Aan het begin van het onderzoek werden video opnames gemaakt van verschillende lessen volgens de DGM methode. Deze opnames werden geëvalueerd aan de hand van een kijkwijzer. Er werden tevens notities gemaakt van de videobeelden en ook van opvallende zaken tijdens andere groepslessen. Het tweede deel van de opnames is gedaan nadat er gebruik is gemaakt van de leerpunten die zijn ontstaan na evaluatie van de eerste lessen.
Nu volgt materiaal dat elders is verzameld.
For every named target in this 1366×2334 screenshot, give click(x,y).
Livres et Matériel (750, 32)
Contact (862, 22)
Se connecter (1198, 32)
Naast het praktische gedeelte is er ook een studie gedaan naar de cognitieve ontwikkeling en het taalontwikkelingsproces. Er is onderzocht wat het doel is van DGM en hoe deze methode kan worden toegepast. Hieruit bleek onder andere dat het belangrijk is om een denkstimulerende houding aan te nemen: niet alleen tijdens denkgesprekken, maar ook tijdens spontane gesprekken met leerlingen en gedurende het hele dagprogramma. Vooral jonge kinderen zullen beter in een gesprek functioneren als ze spelen en praten kunnen combineren.
De evaluatie van het tweede deel van de opnames en aantekeningen laten een vooruitgang zien van de interactievaardigheden en het klassenmanagement. De leerkracht ondersteunde vaker het beurtinitiatief van de 'stille' leerlingen en beperkte de interventies vaker tot minimale gebaren. Daarbij werden de contexten duidelijker en rustiger aangeboden, zodat de leerlingen meer tijd kregen om de informatie te verwerken. De leerkracht en klassenassistent werkten beter samen: de leerkracht bleef meer bij de leerlingen zitten en de assistent ging na het uitdelen van de materialen ook tussen de leerlingen zitten om hen te kunnen begeleiden.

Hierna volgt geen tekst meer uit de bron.